Tip 3. Understand the TIMING – ask the question “WHEN is there a difference?”
Sometimes differences arise simply because of a lack of information entered into your systems.
What typically happens is that a relevant invoice has not yet been received or a payment relating to this period was made in an earlier period. In either case variances will arise in both the month the invoice was expected and not received, and the later month when the invoice is entered but not expected.
The idea of ‘Accrual accounting’ is to recognise all the income and outgoings for the period in that same period, irrespective of whether or not cash has actually passed between customer and supplier. If you are not using accrual accounting, or something went haywire with the timing of the data entry a budget problem can arise.
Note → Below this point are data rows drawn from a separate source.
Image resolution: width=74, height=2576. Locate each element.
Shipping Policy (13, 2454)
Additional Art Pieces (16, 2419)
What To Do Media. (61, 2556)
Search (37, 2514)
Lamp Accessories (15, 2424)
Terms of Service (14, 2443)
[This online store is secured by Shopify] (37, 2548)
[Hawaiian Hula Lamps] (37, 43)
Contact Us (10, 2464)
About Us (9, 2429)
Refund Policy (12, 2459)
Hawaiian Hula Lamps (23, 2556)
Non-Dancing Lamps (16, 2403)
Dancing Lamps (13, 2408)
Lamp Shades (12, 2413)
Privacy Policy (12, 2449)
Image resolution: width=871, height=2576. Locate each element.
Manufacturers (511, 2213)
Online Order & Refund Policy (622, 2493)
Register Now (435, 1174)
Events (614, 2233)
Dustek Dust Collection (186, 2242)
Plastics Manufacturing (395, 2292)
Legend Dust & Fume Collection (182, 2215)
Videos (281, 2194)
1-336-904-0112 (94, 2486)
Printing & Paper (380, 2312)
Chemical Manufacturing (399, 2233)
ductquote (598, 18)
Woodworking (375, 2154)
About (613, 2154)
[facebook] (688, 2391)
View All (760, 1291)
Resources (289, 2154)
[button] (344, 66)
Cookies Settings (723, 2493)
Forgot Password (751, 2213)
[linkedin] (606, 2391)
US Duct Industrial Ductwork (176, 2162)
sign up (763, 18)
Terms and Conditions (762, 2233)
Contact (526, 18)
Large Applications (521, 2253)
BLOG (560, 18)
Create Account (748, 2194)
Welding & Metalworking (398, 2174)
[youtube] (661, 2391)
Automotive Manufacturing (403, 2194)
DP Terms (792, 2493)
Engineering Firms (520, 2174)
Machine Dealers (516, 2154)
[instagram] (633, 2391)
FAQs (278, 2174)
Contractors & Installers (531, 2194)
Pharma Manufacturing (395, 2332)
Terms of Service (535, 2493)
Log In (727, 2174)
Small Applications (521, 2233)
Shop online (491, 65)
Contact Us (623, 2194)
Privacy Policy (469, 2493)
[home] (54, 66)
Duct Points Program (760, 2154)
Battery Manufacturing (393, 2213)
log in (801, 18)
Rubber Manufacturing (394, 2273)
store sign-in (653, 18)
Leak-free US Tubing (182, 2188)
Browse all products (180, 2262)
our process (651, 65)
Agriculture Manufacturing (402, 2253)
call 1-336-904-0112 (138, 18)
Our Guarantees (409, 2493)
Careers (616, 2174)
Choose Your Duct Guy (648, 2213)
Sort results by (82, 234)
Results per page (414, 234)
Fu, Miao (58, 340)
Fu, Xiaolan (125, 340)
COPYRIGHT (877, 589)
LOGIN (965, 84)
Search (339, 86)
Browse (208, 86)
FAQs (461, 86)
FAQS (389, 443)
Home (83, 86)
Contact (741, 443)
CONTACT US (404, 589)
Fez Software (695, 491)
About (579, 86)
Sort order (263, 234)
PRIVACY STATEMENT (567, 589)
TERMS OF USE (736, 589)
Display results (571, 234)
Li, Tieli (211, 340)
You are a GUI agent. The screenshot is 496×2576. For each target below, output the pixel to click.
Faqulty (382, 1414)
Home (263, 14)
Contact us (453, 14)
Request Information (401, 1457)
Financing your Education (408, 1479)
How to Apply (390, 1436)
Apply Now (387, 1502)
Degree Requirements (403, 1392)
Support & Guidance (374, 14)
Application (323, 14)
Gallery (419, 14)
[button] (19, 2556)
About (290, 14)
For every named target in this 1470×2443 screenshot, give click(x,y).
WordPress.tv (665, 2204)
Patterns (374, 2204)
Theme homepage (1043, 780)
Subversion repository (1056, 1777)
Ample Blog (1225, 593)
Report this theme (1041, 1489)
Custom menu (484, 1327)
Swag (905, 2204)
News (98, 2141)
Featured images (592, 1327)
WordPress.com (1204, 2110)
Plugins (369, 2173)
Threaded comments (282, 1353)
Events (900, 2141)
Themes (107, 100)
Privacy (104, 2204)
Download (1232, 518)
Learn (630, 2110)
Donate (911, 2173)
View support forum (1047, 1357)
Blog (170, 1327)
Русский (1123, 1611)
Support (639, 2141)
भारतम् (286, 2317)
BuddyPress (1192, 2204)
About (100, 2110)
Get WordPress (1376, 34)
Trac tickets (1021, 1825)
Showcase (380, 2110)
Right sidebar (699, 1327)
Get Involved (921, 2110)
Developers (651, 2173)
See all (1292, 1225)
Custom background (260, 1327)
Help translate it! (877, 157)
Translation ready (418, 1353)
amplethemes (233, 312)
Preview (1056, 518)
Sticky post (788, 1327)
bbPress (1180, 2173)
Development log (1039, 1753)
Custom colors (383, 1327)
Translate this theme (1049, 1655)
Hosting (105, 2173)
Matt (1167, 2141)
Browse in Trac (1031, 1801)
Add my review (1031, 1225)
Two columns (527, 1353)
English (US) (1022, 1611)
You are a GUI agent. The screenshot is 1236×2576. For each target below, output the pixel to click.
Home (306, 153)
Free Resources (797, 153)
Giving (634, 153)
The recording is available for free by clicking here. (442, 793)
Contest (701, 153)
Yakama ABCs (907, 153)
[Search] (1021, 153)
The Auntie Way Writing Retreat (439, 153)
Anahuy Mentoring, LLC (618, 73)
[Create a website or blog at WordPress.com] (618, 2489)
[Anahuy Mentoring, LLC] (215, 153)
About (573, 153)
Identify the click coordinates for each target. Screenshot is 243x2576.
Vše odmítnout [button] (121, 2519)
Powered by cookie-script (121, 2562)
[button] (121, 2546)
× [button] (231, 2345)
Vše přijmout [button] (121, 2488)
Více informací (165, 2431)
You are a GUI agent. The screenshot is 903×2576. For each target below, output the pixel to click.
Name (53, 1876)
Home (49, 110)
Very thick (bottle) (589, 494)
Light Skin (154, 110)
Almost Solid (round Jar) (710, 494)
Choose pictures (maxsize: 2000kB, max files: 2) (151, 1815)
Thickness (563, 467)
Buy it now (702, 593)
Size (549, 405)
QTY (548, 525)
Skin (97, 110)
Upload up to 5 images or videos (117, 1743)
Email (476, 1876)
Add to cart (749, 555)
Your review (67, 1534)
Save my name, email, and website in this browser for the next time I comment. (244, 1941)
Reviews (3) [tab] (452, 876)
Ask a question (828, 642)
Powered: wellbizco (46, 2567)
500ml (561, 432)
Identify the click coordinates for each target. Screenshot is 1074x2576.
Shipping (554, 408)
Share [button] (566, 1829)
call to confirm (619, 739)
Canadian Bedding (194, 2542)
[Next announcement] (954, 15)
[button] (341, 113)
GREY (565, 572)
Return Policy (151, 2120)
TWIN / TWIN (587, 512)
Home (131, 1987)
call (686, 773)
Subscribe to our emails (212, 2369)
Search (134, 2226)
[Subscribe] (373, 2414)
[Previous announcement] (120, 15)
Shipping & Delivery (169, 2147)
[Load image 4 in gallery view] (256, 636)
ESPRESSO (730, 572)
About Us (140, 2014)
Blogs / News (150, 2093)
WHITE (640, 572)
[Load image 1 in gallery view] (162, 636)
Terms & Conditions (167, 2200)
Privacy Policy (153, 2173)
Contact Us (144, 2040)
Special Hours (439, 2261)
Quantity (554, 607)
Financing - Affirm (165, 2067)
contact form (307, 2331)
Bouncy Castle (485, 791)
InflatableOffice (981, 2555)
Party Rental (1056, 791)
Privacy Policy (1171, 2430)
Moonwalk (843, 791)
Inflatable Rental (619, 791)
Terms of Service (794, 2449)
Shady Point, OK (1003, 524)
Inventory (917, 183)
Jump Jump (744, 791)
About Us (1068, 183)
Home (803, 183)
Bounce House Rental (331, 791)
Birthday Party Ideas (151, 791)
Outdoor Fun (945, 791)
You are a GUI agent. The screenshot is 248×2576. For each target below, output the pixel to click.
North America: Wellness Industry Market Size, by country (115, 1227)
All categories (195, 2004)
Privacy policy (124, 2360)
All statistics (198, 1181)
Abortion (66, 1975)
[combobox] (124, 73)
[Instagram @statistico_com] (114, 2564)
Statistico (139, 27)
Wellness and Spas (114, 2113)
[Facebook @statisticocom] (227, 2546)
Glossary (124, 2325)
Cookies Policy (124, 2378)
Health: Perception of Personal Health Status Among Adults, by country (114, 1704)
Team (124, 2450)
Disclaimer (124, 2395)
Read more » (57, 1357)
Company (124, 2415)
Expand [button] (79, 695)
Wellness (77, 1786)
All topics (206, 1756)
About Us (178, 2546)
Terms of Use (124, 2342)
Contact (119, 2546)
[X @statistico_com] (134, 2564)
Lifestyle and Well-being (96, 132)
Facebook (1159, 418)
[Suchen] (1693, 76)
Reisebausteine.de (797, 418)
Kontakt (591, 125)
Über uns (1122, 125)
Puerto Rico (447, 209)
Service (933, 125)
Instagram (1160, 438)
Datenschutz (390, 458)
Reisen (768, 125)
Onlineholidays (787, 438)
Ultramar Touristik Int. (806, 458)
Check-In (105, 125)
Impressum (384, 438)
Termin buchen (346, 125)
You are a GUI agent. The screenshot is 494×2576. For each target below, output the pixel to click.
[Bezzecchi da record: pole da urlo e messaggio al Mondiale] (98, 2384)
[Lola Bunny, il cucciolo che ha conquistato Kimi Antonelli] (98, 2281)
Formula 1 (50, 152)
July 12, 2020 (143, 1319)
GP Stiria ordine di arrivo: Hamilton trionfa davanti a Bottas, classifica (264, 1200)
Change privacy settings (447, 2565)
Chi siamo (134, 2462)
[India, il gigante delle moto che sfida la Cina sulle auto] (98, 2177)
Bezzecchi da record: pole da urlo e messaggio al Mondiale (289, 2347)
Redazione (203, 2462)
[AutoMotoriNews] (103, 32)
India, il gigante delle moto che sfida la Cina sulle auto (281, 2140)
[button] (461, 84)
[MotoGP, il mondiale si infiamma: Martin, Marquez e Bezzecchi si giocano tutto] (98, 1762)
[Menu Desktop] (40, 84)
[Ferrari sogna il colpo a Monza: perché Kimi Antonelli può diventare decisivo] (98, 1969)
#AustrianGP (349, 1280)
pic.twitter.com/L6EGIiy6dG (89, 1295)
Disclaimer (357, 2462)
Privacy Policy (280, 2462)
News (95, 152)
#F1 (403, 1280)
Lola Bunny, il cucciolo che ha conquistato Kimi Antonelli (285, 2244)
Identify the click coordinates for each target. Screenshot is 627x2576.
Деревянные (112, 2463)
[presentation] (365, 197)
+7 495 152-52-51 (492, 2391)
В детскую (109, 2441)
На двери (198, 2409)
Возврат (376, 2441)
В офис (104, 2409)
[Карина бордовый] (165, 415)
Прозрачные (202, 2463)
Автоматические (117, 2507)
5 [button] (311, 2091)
The good thing about timing variances is they “reverse” because what was short this period will appear in the next, or what was extra in this period will be missing next period. i.e. when the two months are added together, you end up in the right spot overall. As long as the variance is explainable as “reversing” in the next period, other than ensuring the expected reversal takes place then no further action need be taken.
Tip 4. ANALYSE the reason for the Variance – asking the question “WHY is there a difference?”
Once you know the source of the budget problem, the most powerful question you have at your disposal is WHY did this occur?. The difference could simply have arisen because of a data entry typo – so don’t panic or start by yelling and the wrong people for the wrong things! Begin by making sure what you are looking at is accurate.
Apart from errors, in all other cases a Budget Variance is the result of either:
* A price that was different from expected/budgeted
* A volume (amount) that was different from expected/budgeted
To be able to take any corrective action you must work out which element, or both, are involved…
TRICK: Ask “WHY” more than once, it can take up to seven times of asking WHY to drill down to the real cause that needs to be addressed – stopping too soon may mean you don’t get to the bottom of the issue and this will mean that any changes you try to make will be targeting an incorrect area. This part requires quite a bit of patience from both the questioner and the answerer, a bit of lateral thinking and investigation, and also an understanding that “I don’t know” simply means more research is needed.
Tip 5. Take Action – ask the question “WHAT do I need to do next?”
So once the root cause of each variance is understood the final step is to take action. What you need to do will be guided by the Where, When and Why of each variance. Things to consider include:
- BUDGET – Do you need to adjust your projections because your budget was overly optimistic?
- REVENUE – Do you need to change your prices, volumes or sales process?
- CUSTOMERS – Do you need to increase your marketing, change product mix, focus on quality?
- WASTAGE – Do you need to adjust your processes to make them more efficient and effective?
In some cases, especially with trend variances, no action needs to be taken until a pre-determined ‘tipping point’ is reached.
The value of variance analysis lies in your ability to isolate changes and take remedial action quickly. Every business report exists to help you make better decisions; your budget is no different – if your business is not working as planned analysing your budget acts as a window enabling you to see what is going on and take the appropriate actions.
How have you used Budget Variances to empower your decisions?